The EMERALD study

Posted on: 6th November 2024

Trial status: actively recruiting

Trial ID: NCT06823713

What is the EMERALD study?

EMERALD is a clinical trial designed to test if a new treatment called RTX001 is safe, easy to cope with, and works well for people suffering from decompensated liver cirrhosis. The acronym spells “Evaluating Macrophages Engineered to Resolve Advanced Liver Disease”.

Edinburgh Royal Infirmary is the first hospital to start the trial. In the coming months this will expand to include more hospitals across England. The trial is sponsored by a company called Resolution Therapeutics Ltd.

What is the study drug being tested?

RTX001 is a novel treatment made by converting a small volume of a person’s own white blood cells into a different type of cell called macrophages. Macrophages are naturally occurring cells from our immune system and play an important role in eliminating disease and damaged cells. The process of modifying a cell is known as ‘cell-engineering’ and is carried out in a specialist laboratory.

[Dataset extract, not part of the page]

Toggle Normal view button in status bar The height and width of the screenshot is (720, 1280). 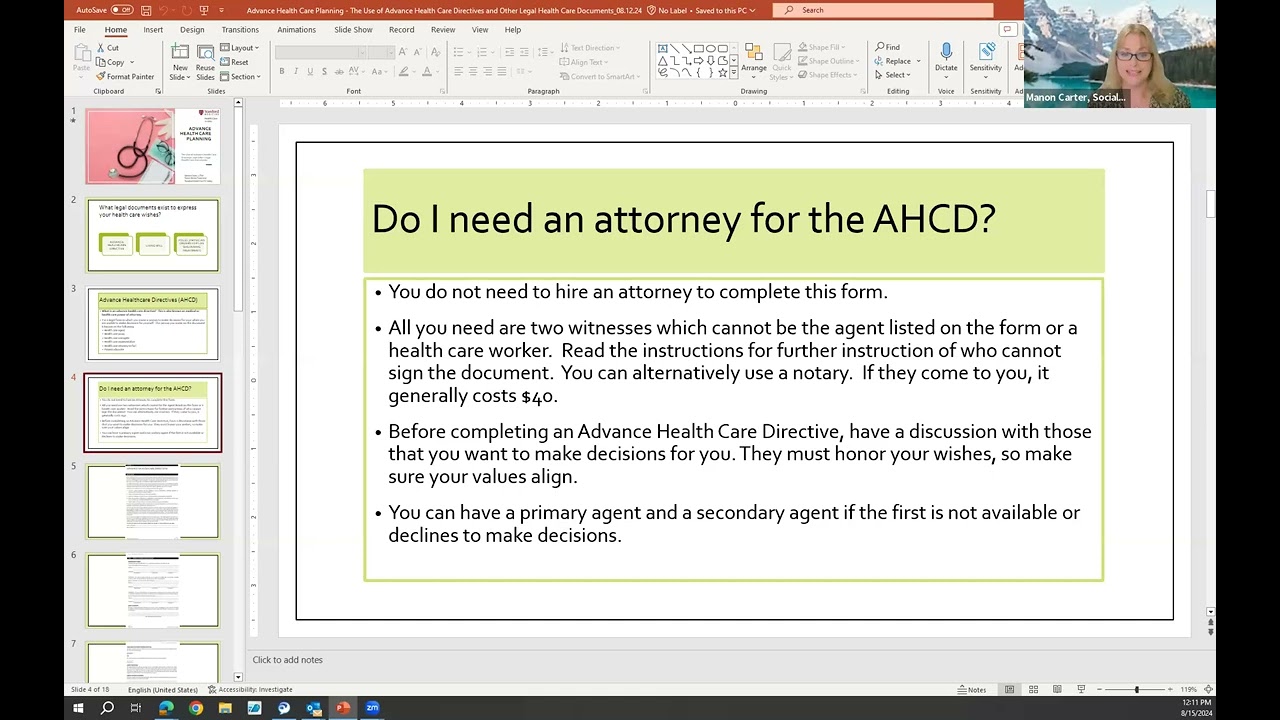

RTX001 is also an autologous product which means it can only be given to the person from whom the blood cells were collected.

How can engineered macrophages help to treat liver cirrhosis?

Scientific studies have shown that macrophages could play a helpful role by reducing inflammation in the liver and helping the liver to heal itself. This is because macrophages play a part in removing liver damaged tissue and scars, stopping new scars from forming, and stimulating the regeneration of the liver. To boost these properties, researchers at Resolution Therapeutics have engineered the macrophages in a laboratory with the goal of giving them a stronger and longer-acting benefit for patients.

How are the white blood cells collected?

To produce RTX001, participants will first begin treatment with a medicine called filgrastim. This is an injection that will help increase the number of white blood cells. Participants have up to five daily injections, some of which may be taken at home. Following the last injection, the white blood cells will be collected through a vein using a process called leukapheresis. Leukapheresis is a procedure in which white blood cells are separated from the collected blood using a specific machine. A sample of these white blood cells  will then be used to make RTX001.

 

 

How is RTX001 treatment administered?

RTX001 is administered through a tube into a vein in an arm (this is called intravenous infusion). This takes about 30 minutes. Participants will receive up to 4 doses over the course of the study. One week after each dose, participants will have a visit at the hospital, and then a telephone call a week after that, to check for any side effects or any other problems.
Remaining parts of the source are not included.